▶ **EXERCISE BRIEF**
Output all the records word for word. Drop the pictures.

▶ **DATASET**
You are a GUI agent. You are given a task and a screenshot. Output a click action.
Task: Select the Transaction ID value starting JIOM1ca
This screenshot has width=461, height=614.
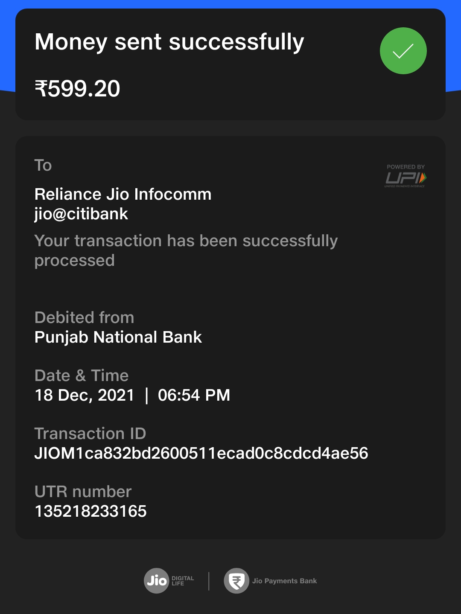(201, 453)
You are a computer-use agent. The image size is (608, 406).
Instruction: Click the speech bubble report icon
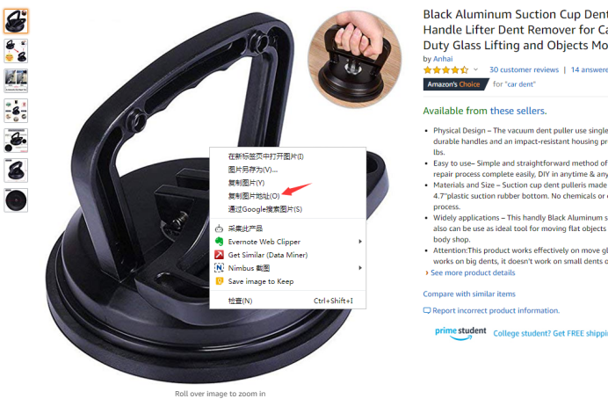427,310
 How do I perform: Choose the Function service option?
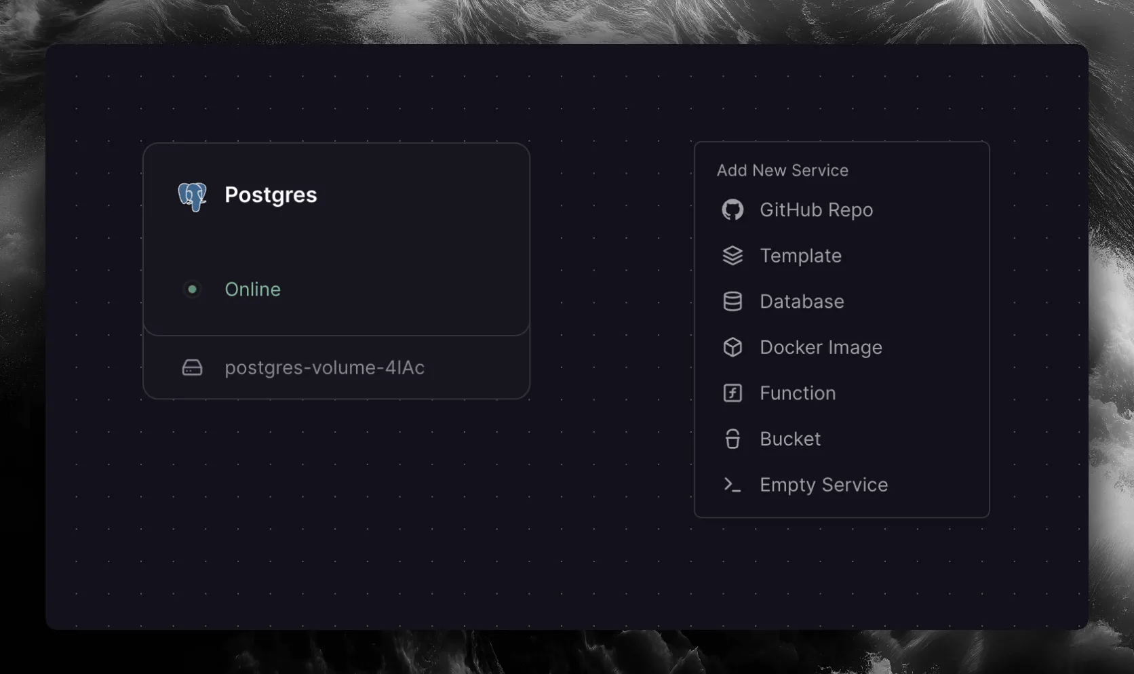[x=798, y=393]
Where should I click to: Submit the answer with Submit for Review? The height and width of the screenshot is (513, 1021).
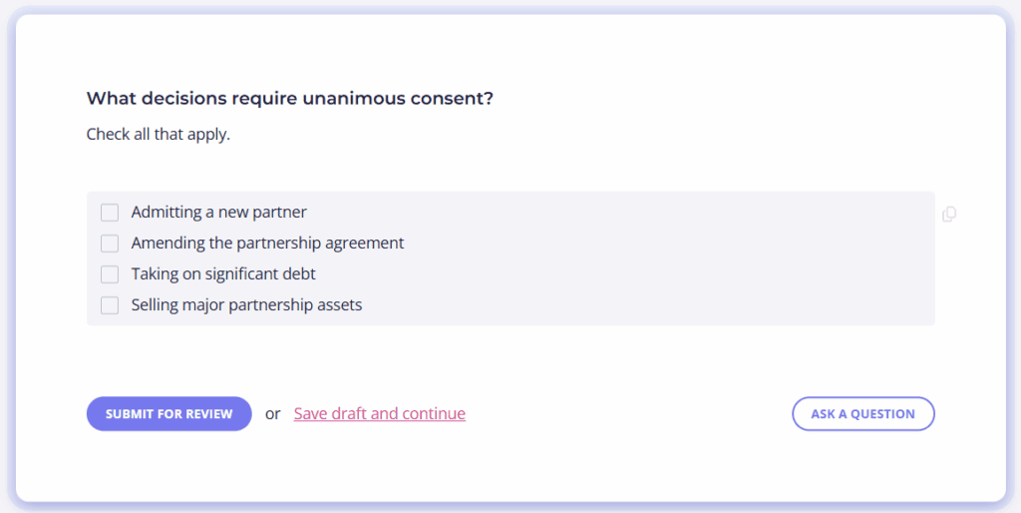pyautogui.click(x=170, y=414)
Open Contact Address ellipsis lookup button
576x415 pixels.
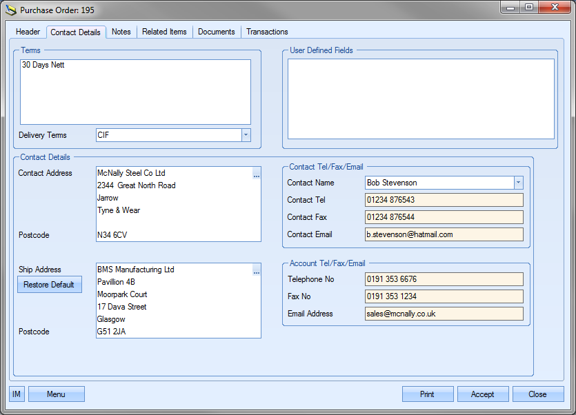[x=256, y=175]
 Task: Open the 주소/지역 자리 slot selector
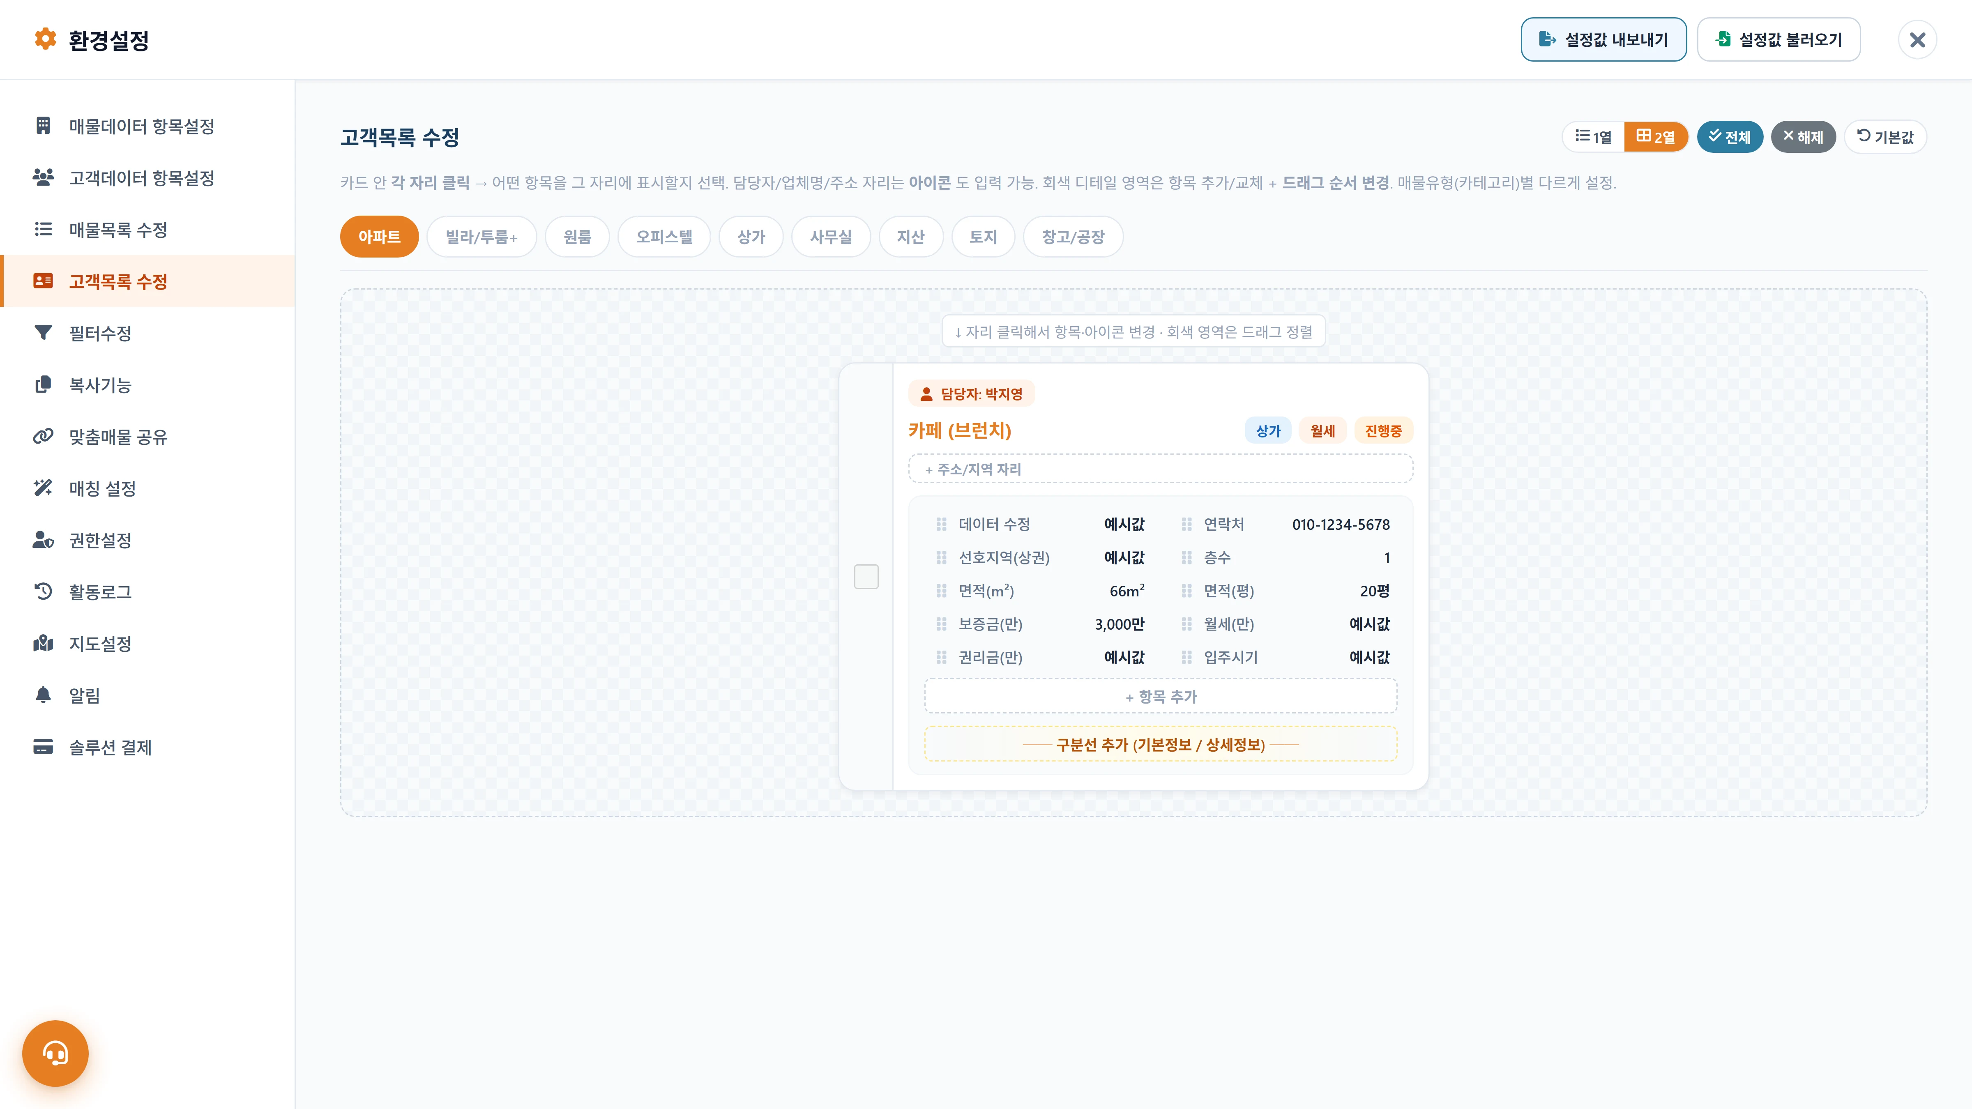pyautogui.click(x=1160, y=468)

▶ **RESULT OF THIS EXERCISE**
You are a GUI agent. You are given a task and a screenshot. Output a click action.
Task: Select the Transaction ID value starting JIOM1ca
This screenshot has width=461, height=614.
(201, 453)
You are a computer-use agent. The image size is (608, 406).
Instruction: Click the speech bubble report icon
427,310
 How do I perform: Choose the Function service option?
[x=798, y=393]
Where should I click to: Submit the answer with Submit for Review? The height and width of the screenshot is (513, 1021).
pyautogui.click(x=170, y=414)
Open Contact Address ellipsis lookup button
576x415 pixels.
[x=256, y=175]
 Task: Open the 주소/지역 자리 slot selector
pyautogui.click(x=1160, y=468)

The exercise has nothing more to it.